“But Nadab and Abihu died by the will of YHVH in the wilderness of Sinai; and they left no sons. So it was Eleazar and Ithamar who served as priests in the lifetime of their father Aaron.” — Numbers 3:4
As the weekly cycle begins the Book of Numbers — Bamidbar [“wilderness” or “desert”] — this is a good time to pick up The Biography of Ancient Israel: National Narratives in the Bible, by Ilana Pardes.
This portion contains a word unique in the Bible: va-yityaledu. [root letters: yod-lamed-dalet]. Numbers 1:18
Everett Fox’s translation,* which uses inventive compounds to convey Hebrew meanings into English, renders this” declared-their-lineage” (The Five Books of Moses, Schocken).
The Stone (Artscroll) Chumash* says, “established their genealogies.”
Robert Alter* notes: “The unusual Hebrew verb, a reflexive form of the root that means ‘to give birth,’ is interpreted by Rashi, and confirmed by modern scholarship to have the sense of sorting out birth lines or pedigrees.” (page 685)
The Torah: A Women’s Commentary* says, “The self-reflexive nature of the verb here almost suggests that this army gave birth to itself.” (page 793)

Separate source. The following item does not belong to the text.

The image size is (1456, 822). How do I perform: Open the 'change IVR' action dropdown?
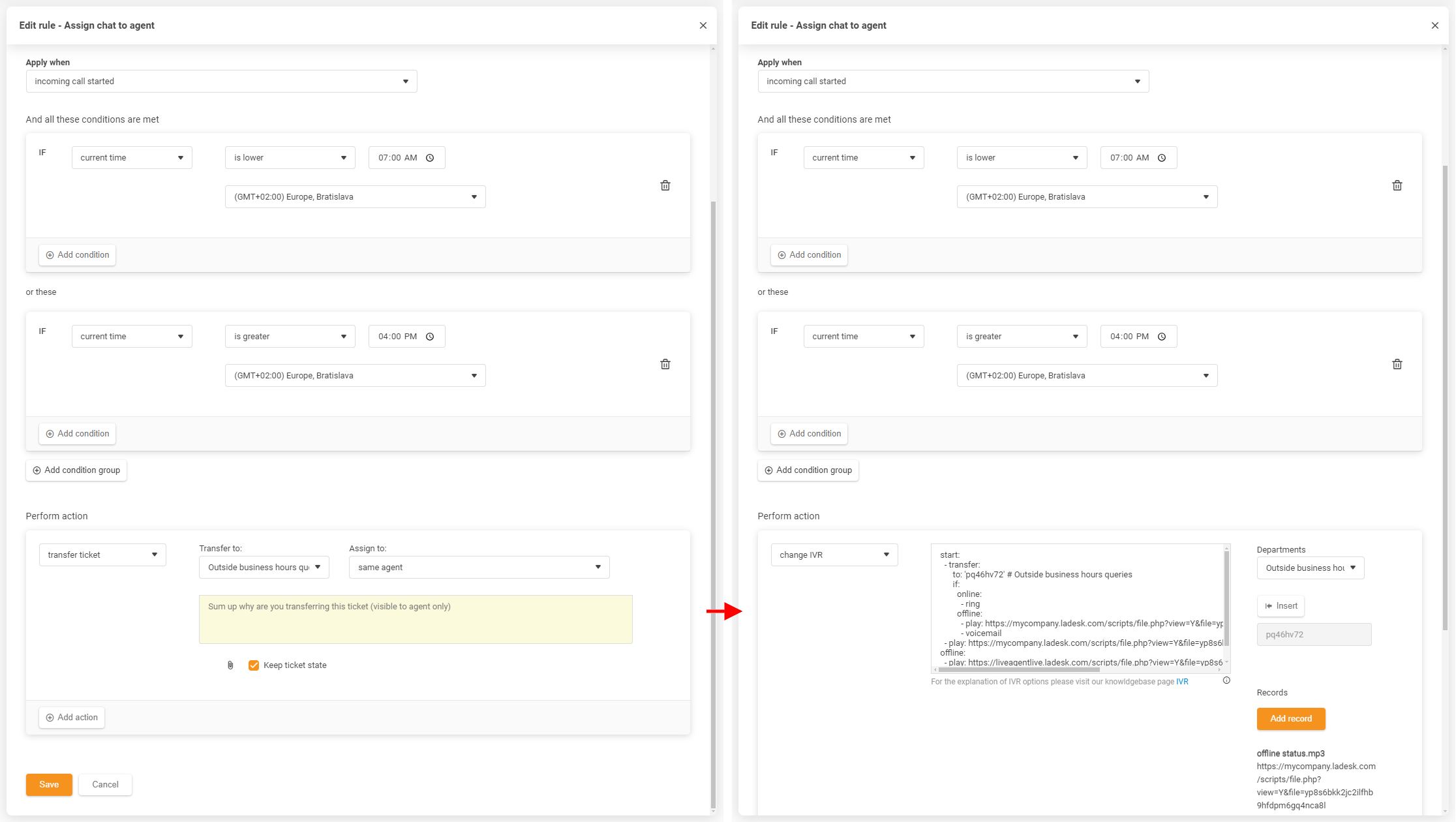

When the census is taken, Israelites are told to count “le-gulgelotam” — by their skulls. My concordance* lists 12 citations for “gulgulet” [gimmel-lamed-gimmel-tav], four of which are in the book of Numbers, three in Chronicles I, two in Exodus and one in Kings I. Several of the usages refer to the body part that would ordinarily be rendered “skull” in English; most, however, have this census-related meaning of counting persons.